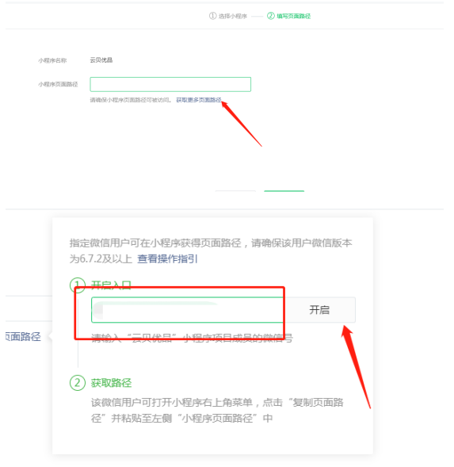454x467 pixels.
Task: Click the partially visible white button below the form
Action: [235, 191]
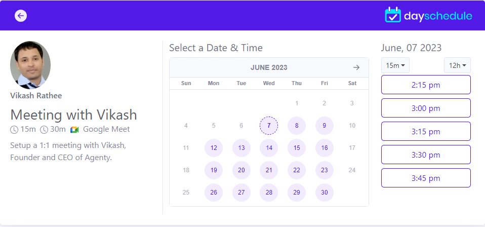
Task: Book the 3:45 pm time slot
Action: (426, 178)
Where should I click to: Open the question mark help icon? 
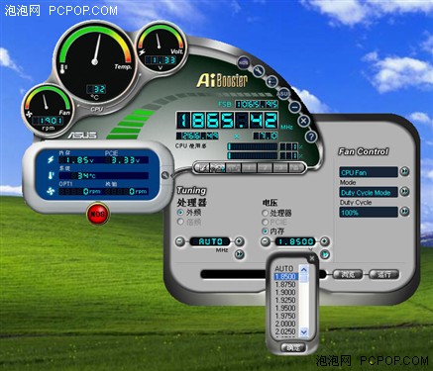tap(311, 137)
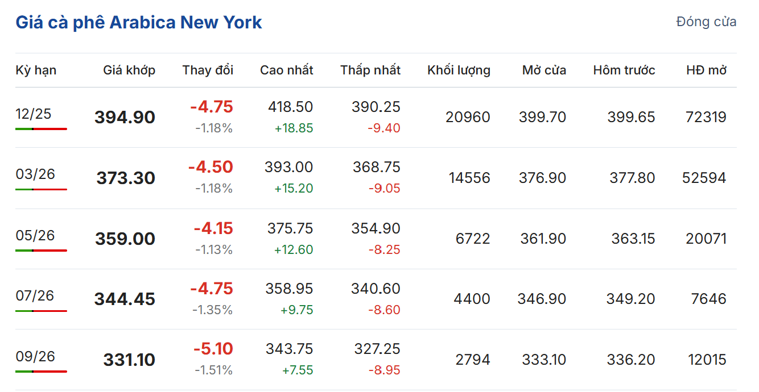Click the 'Khối lượng' column header

point(459,70)
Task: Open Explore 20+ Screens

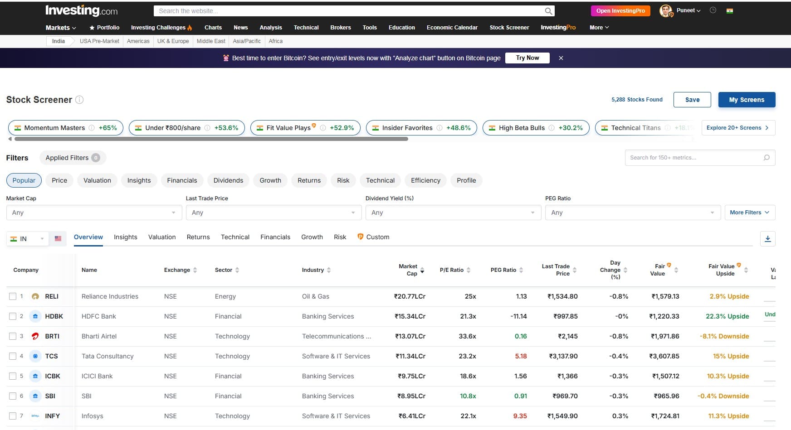Action: pos(738,127)

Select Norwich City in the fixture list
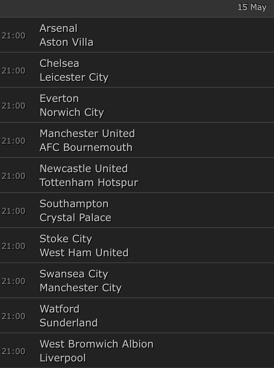pos(72,112)
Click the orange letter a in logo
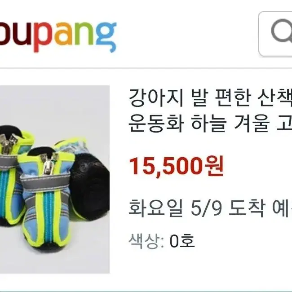The width and height of the screenshot is (292, 292). coord(63,34)
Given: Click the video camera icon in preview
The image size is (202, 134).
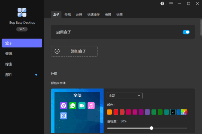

# EXERCISE TASK:
Reproduce every line of the material above word for word, omitting the pictures.

# WRITTEN SOLUTION:
454x467 pixels.
Task: Click the partially visible white button below the form
Action: [235, 191]
Task: Book the 3:45 pm time slot
Action: (426, 178)
Where should I click to: Open the question mark help icon? 
tap(311, 137)
Click the 'Khối lượng' column header

point(459,70)
Task: Open Explore 20+ Screens

Action: pos(738,127)

Select Norwich City in the fixture list
pos(72,112)
Click the orange letter a in logo
The width and height of the screenshot is (292, 292). coord(63,34)
Given: Click the video camera icon in preview
The image size is (202, 134).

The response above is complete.